La primera parte del libro es crónica pura. Fuentes registra el fenómeno físico de caminar junto a alguien a quien media ciudad detiene: obreros, basureros, dependientes, prostitutas de la calle Montera, la nieta de una duquesa. Documenta la rutina obsesiva —el mismo restaurante, el mismo plato—, la disciplina del peso impuesta por la televisión, la casa del barrio de Salamanca con arte cinético venezolano en las paredes y Warhol en la biblioteca. Y anota, casi al pasar, las dos frases que sostienen todo el retrato: «El día que no me pidan una foto, me muero» y «A veces creo que no me ven como a una persona».
El cuerpo central son las conversaciones propiamente dichas, organizadas en capítulos que llevan por título las declaraciones más filosas del entrevistado. Allí Izaguirre reconstruye al niño prodigio insoportable que citaba a Shakespeare en las cenas ajenas, la advertencia temprana de José Ignacio Cabrujas —que terminaría siendo animal de circo, y que también le abrió la puerta al oficio televisivo—, unos padres de izquierda desbordados por un hijo que no encajaba en ningún plan, la señora que los crió y ponía los pies en la tierra, la expulsión del liceo por razones políticas y el bachillerato terminado fuera del país. El pasaje más desnudo del libro es el de la dislexia: el recuerdo de su madre dedicando horas a que aprendiera a trazar un círculo lo interrumpe en mitad de la respuesta.

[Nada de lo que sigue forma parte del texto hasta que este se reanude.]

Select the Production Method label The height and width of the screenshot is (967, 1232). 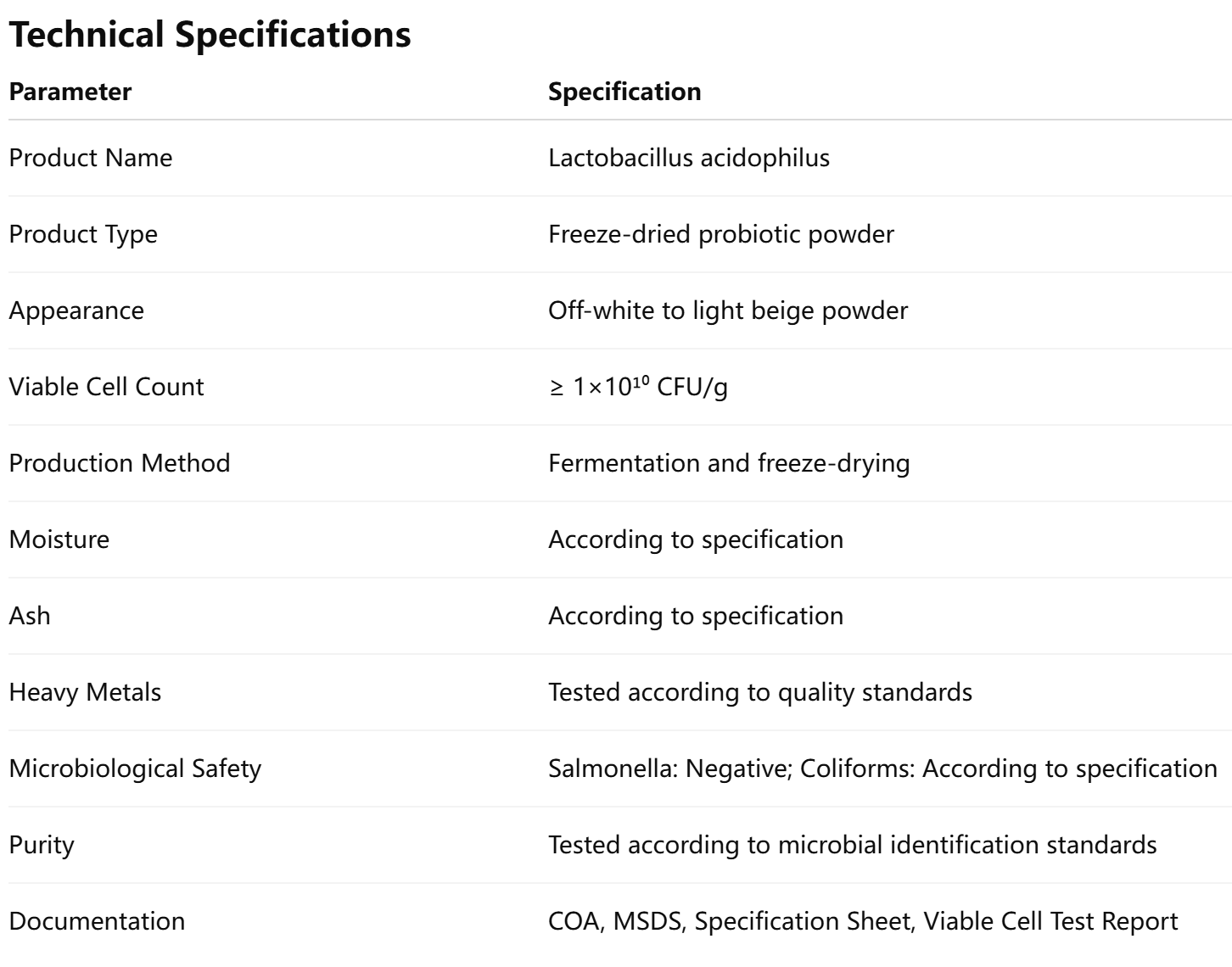click(120, 463)
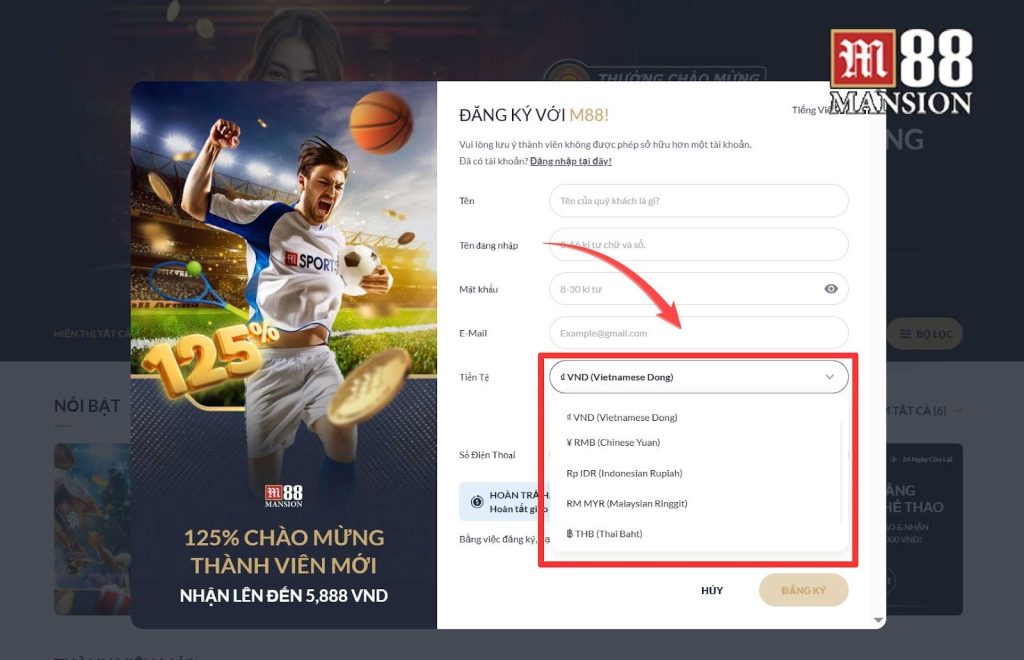Open the Tiếng Việt language selector
Image resolution: width=1024 pixels, height=660 pixels.
[x=810, y=110]
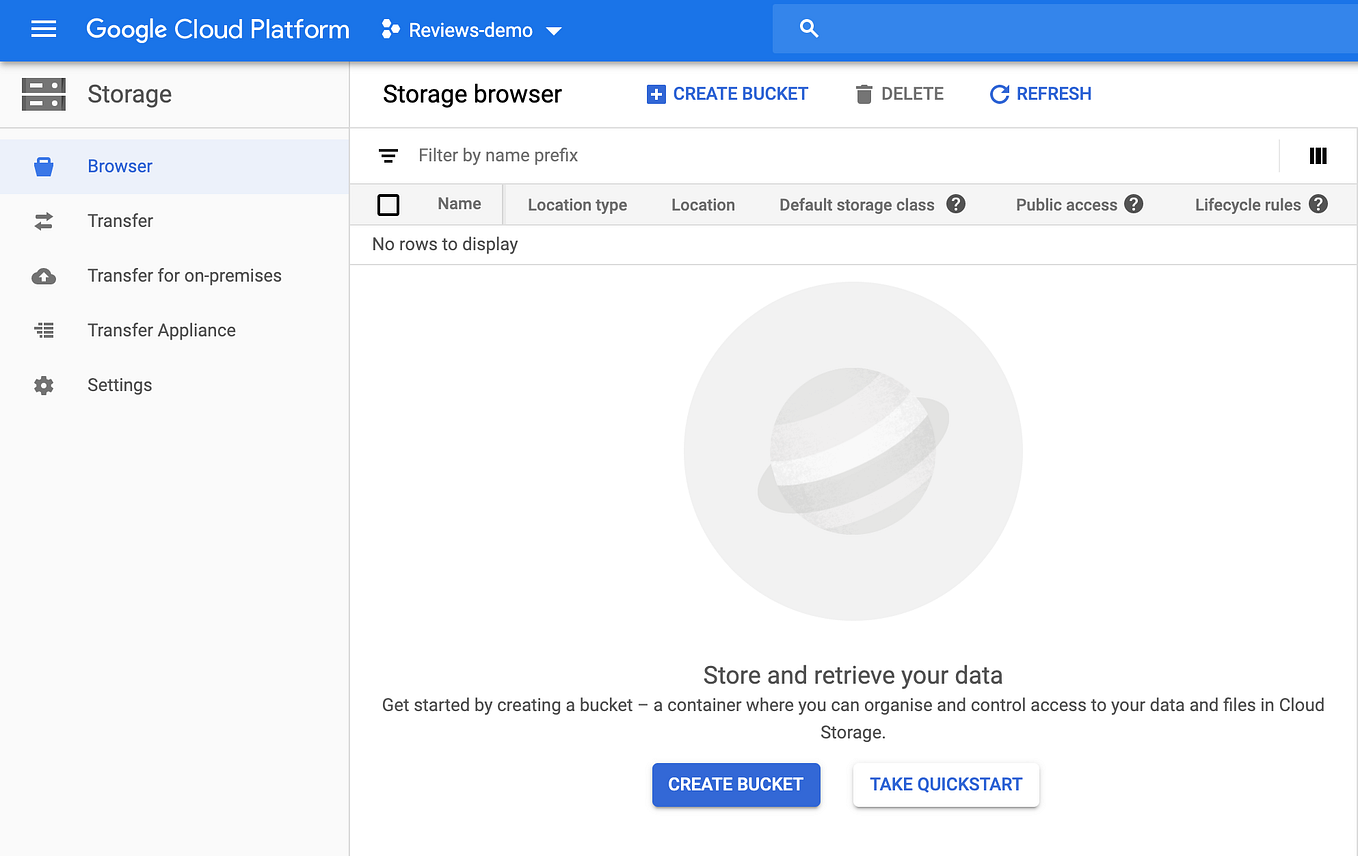
Task: Click the Settings gear icon in sidebar
Action: pyautogui.click(x=44, y=385)
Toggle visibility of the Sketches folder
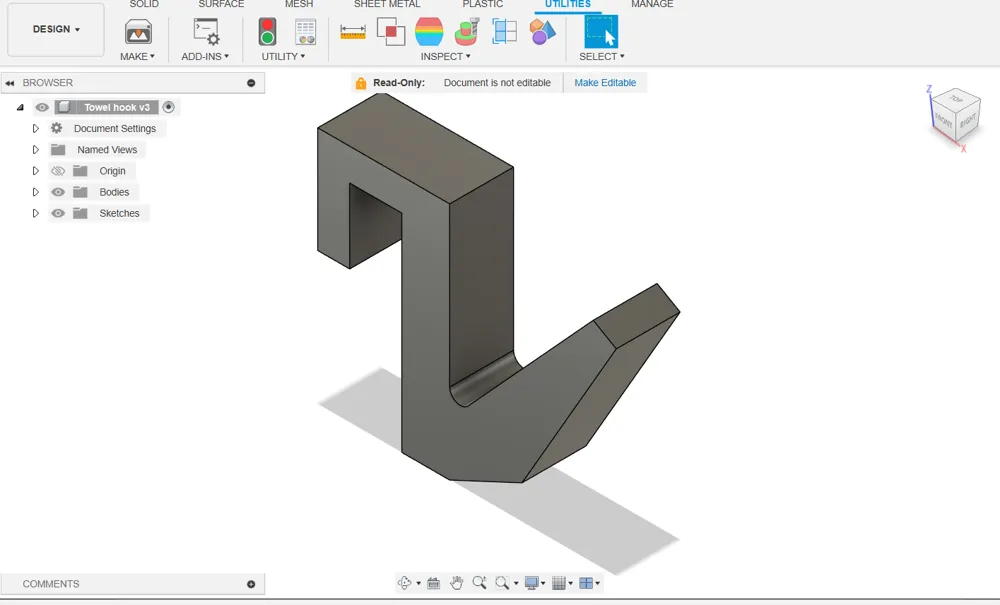Image resolution: width=1000 pixels, height=605 pixels. [x=58, y=213]
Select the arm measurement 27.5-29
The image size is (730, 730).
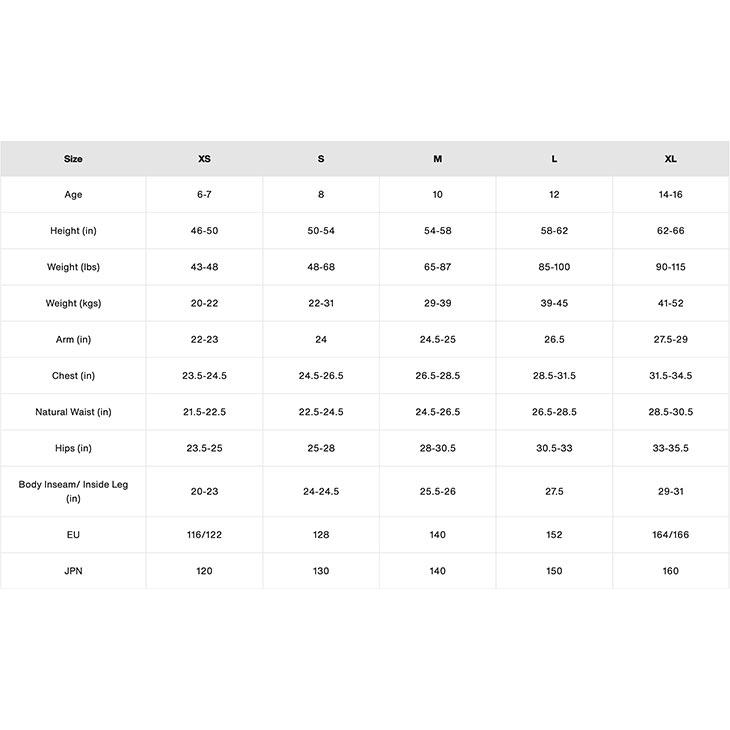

Sobre la etapa española, el relato va del primer trabajo en la televisión gallega a las dos semanas del golpe de 1992, al descubrimiento de la palabra «sudaca», al amparo de la familia Bosé y al punto de quiebre que significó «Crónicas Marcianas». De ahí en adelante la conversación se abre a Venezuela vista desde lejos, a la frivolidad como diagnóstico nacional, a la corrupción, a la muerte de Chávez leída desde una columna de prensa, y a la incomodidad que le produce ser llamado talentoso.
El resultado no es una biografía autorizada ni un ajuste de cuentas. Es el registro de un pulso: una entrevistadora que insiste en la pregunta incómoda y un entrevistado que se defiende con lengua, con chiste y con misterio, y que ocasionalmente baja la guardia. Integrado en la colección Conversaciones de El Nacional —concebida por Simón Alberto Consalvi y Diego Arroyo Gil como archivo de voces venezolanas—, el libro sirve además a un propósito mayor: usar una trayectoria personal excéntrica para pensar la identidad, la migración y las dos orillas de un mismo idioma.